Traduzindo esse estrago em números, relembramos que o resultado destas injustiças reprodutivas pode ser visto nos altos índices de mortalidade materna, violência obstétrica, altos números de violência sexual e partos de crianças e adolescentes, em detrimento de um número ínfimo de abortos permitidos por lei. No Brasil, a razão de mortalidade materna em 2022 foi de 57,7 óbitos de gestantes e/ou puérperas para cada 100 mil nascidos vivos, valor 92,3% maior do que o valor de referência de no máximo 30 óbitos, conforme orientado pelos ODS da ONU. Além disso, salienta-se que a razão de mortalidade materna de mulheres negras foi duas vezes maior do que para mulheres brancas. Este alto indicador, denuncia mortes que poderiam ter sido evitadas, caso o direito ao cuidado de qualidade, equânime e sem discriminação e no tempo oportuno fosse ofertado, isso inclui, a possibilidade de acessar o aborto por risco de vida da pessoa gestante, previsto em Lei.

Diante de todo o exposto, questionamos: com qual objetivo o CFM faz uma resolução desse tipo? Com qual finalidade? Onde fica seu compromisso constitucional e ético com a saúde da população? Não sabem os médicos que o aborto é um evento reprodutivo comum na vida das mulheres, quer queiram, quer não? Que o aborto e a mortalidade materna são graves questões de saúde pública no Brasil? Não sabe o CFM que existem casos em que o aborto é permitido no país: seja por risco de vida, por estupro ou por anencefalia? Além disso, o risco materno é 5 x maior para meninas menores de 14 anos e são essas as mais afetadas por tal resolução inconstitucional, sendo forçadas a gestar após ser estupradas, violentadas?

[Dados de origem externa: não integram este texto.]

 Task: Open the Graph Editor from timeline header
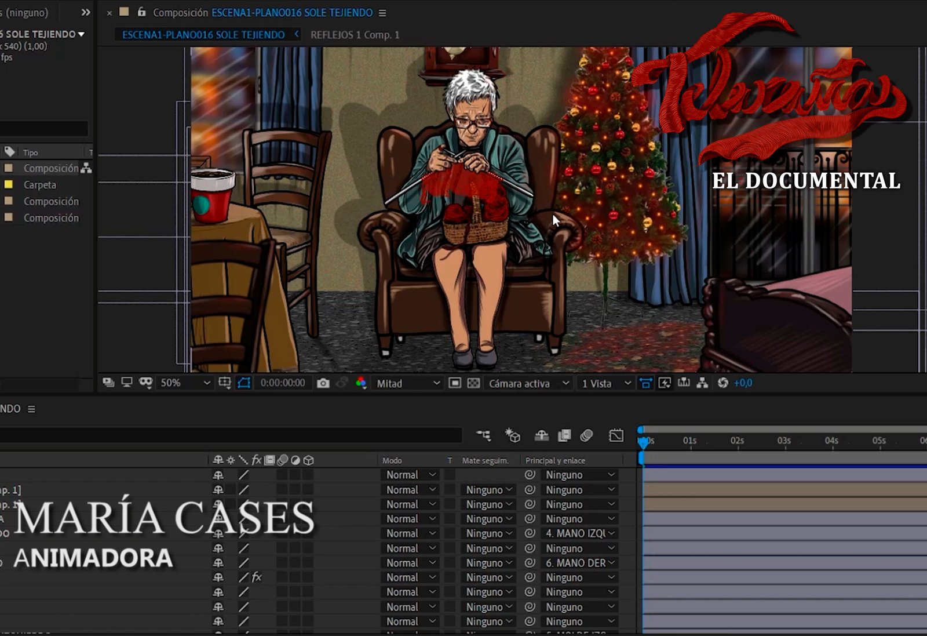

Nesse sentido, é imprescindível que o Estado brasileiro tome providências para proteger mulheres, meninas e pessoas que gestam, que estão em maior situação de vulnerabilidade social. É imprescindível que sejam garantidas condições mínimas de dignidade para essas pessoas, com acesso a saúde integral, incluindo a saúde sexual e reprodutiva. Dizemos mais, é urgente que medidas de garantia dos direitos sexuais e reprodutivos sejam tomadas, pois estas pessoas estão em situação de risco. É preciso que o aborto legal seja garantido para todas aquelas que necessitarem, assim como o acompanhamento pré-natal e boas condições de parto e nascimento, para que esta catástrofe não seja o ponta pé inicial para o desenrolar de uma série de outras tragédias na vida das mulheres, culminando com o aumento da violência obstétrica e das mortes maternas. Exigimos enfim que os governantes atuem com a devida diligência para evitar danos ainda maiores para as crianças, mulheres e pessoas que gestam que estão na iminência de se tornarem vítimas de violência sexual e/ou apresentar risco reprodutivo acentuado, e que portanto necessitam realizar o aborto legal.

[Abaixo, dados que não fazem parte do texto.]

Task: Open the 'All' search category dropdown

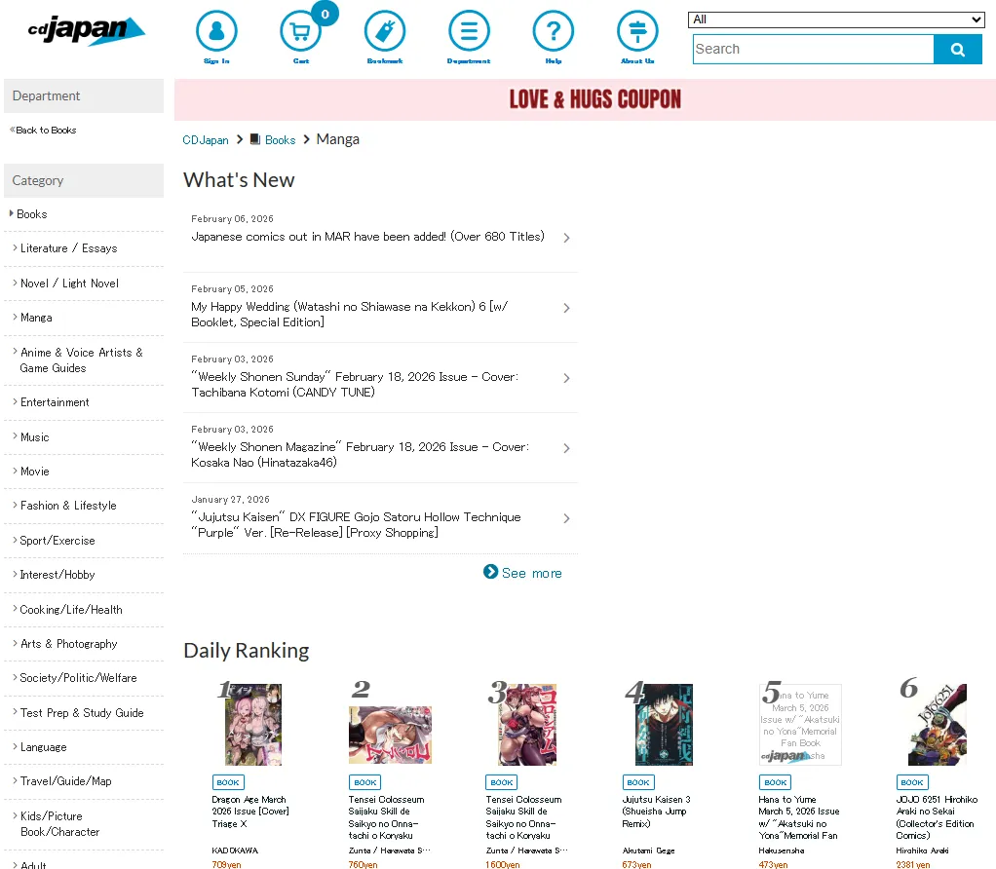Action: click(x=836, y=19)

Seguimos denunciando o abuso e a exploração sexual de crianças e adolescentes no Brasil, assim como seguimos enfrentando a mortalidade materna, que ainda se faz muito presente na vida das mulheres brasileiras, sobretudo negras e empobrecidas do Norte e do Nordeste, mesmo após o fim da pandemia do Covid-19. Seguimos lutando por direitos, melhores condições de vida e saúde, para que mulheres, meninas e pessoas que gestam tenham uma vida digna, segura e livre de violência, em que seu direito de escolha seja respeitado e garantido pelo Estado. Desse momento em diante, seguimos pedindo especial atenção às vítimas das enchentes no Estado do Rio Grande do Sul, estejam em abrigos ou nas ruas, considerando haver pessoas em barracas e dentro de seus carros, agravando o risco de violências.